Ancora domande: tutta colpa del Web? Dei social network?

Al festival della filosofia di Modena, domenica, Umberto Galimberti si è scagliato contro la digitalizzazione della scuola, contro una scuola che si butta sui computer.
Qualche ora dopo Enzo Bianchi ha parlato dell’animalità dell’uomo ricordando che “nella società spettacolarizzata la sessualità è spersonalizzata. Le giovani generazioni soffrono di analfabetismo erotico”.

Troppo facile dare la colpa al Web, allo strumento, alla tecnologia. La vicenda di Tiziana e dei ragazzi di Cagliari ci riporta più in là, al compito essenziale di chi educa: non nascondersi dietro la foglia di fico, affrontare gli argomenti della vita.
Ha ragione il priore di Bose: l’educazione all’eros deve diventare una priorità. Oggi, in classe (dalla primaria alla secondaria di secondo grado), quando parli di sessualità partono i risolini. Nelle scuole di questo Paese parlare di sessualità (compresa l’omosessualità) è ancora un tabù. Quando ho affrontato questo argomento in una classe quinta, mentre iniziavo a parlare, Marco si è alzato ed è andato a chiudere la porta della classe (sempre aperta nelle mie ore). Al momento non ho capito perché l’avesse fatto. Ho riaperto la porta e dopo qualche minuto il mio alunno si è alzato a richiuderla. Alla terza volta ho chiesto a Marco: “Perché chiudi la porta?”. Risposta: “Sai maestro quando si parla di certe cose…”.
Eppure dobbiamo chiedere ai nostri alunni senza paura: cos’è l’amore per te? Cos’è il sesso?
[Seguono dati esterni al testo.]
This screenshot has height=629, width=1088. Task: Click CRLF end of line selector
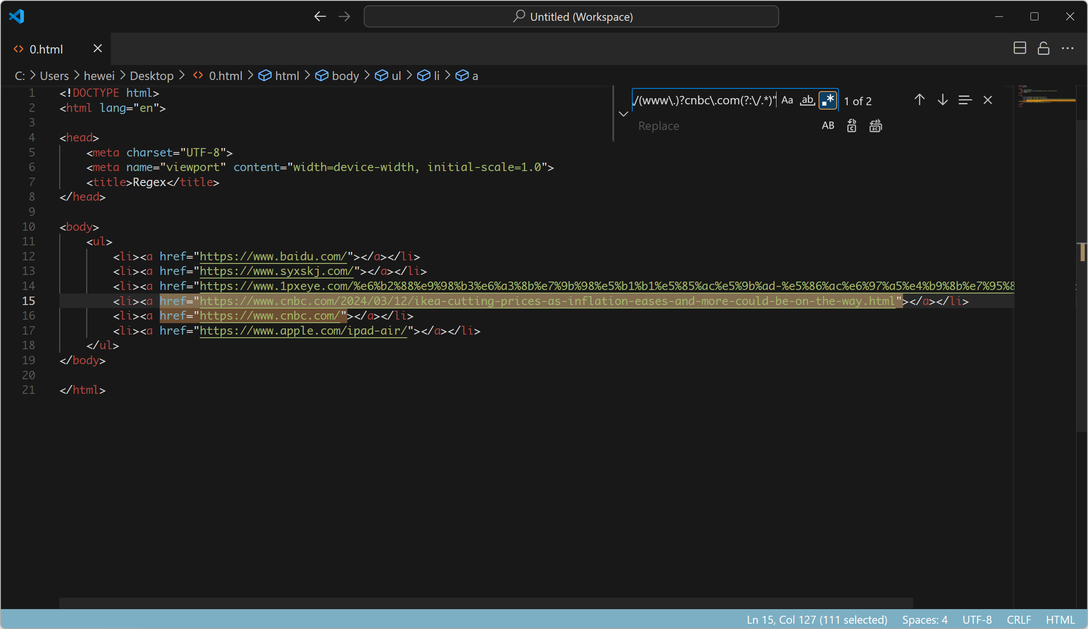(1019, 620)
Quando una Tiziana di turno si suicida spargiamo lacrime di coccodrillo, commenti scontati. Troppo tardi.
I nostri ragazzi sono analfabeti dell’eros ma anche analfabeti digitali.
Galimberti (e non solo lui) è convinto che i nostri giovani sappiano già tutto e che a scuola ci sono troppi insegnanti che prediligono lo schermo. Non è così: i nostri ragazzi e noi insegnanti siamo la generazione che passa parecchie ore davanti ad un computer ma non conosce le regole del Web e non lo sanno usare come strumento che può arricchire ma si fa usare per far arricchire.
Il Garante della privacy in questi giorni ha chiesto l’introduzione dell’educazione civica digitale tra le materie scolastiche. Sacrosanto appello ma dobbiamo dirci con franchezza che oggi non si fa nemmeno educazione civica.
Se non vogliamo più leggere casi come quello di Tiziana abbiamo una sola strada da percorrere: formare chi educa, ri-assegnare il compito di maestro della vita a chi entra in aula.